El patio de los Naranjos de la mezquita de Córdoba sigue enarbolando la bandera de ser uno de los jardines vivos más antiguos de Europa. A estos naranjos amargos los acompañan otras especies muy reproducidas por todo el Mediterráneo: el ciprés (Cupressus sempervirens), la palmera datilera (Phoenix dactylifera) o el olivo (Olea europaea). Este último árbol tiene un representante de excepción en una de las fuentes del patio, la de Santa María. En una de sus esquinas se encuentra un ejemplar plantado exactamente en 1741, tratándose de un cultivar muy antiguo y de gran valor para la investigación de esta especie tan útil.

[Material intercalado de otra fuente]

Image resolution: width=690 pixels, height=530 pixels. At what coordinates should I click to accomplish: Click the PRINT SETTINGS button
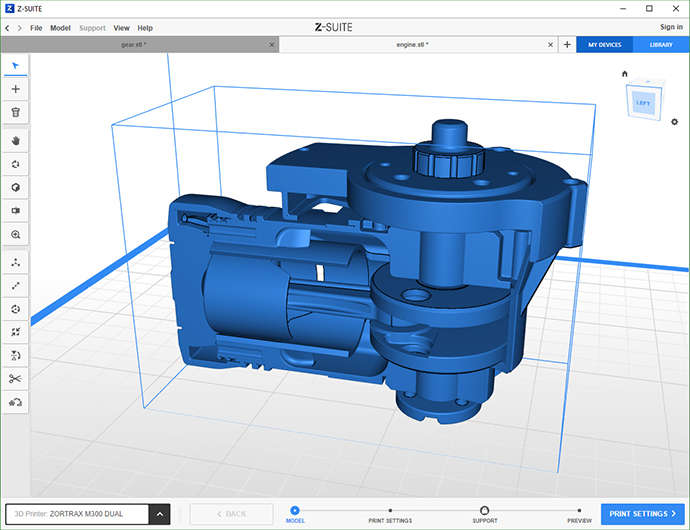pos(642,514)
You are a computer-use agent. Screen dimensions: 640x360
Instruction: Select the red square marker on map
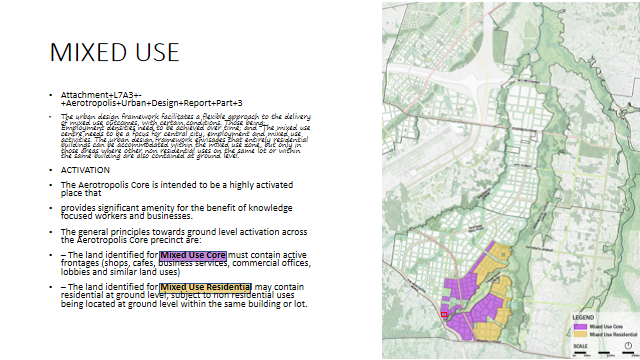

Todas estas plantas están interconectadas, no solo por sus raíces, sino muchas también con su riego por canaletas de terracota. Así se hace llegar el agua que no puede faltar en cualquier jardín, para que los naranjos continúen creciendo bajo el sol, ofreciendo su sombra y su consuelo, su aroma y su frescor. Porque, si buscamos un paraíso en la tierra, este puede ser uno bueno donde quedarse ensoñado.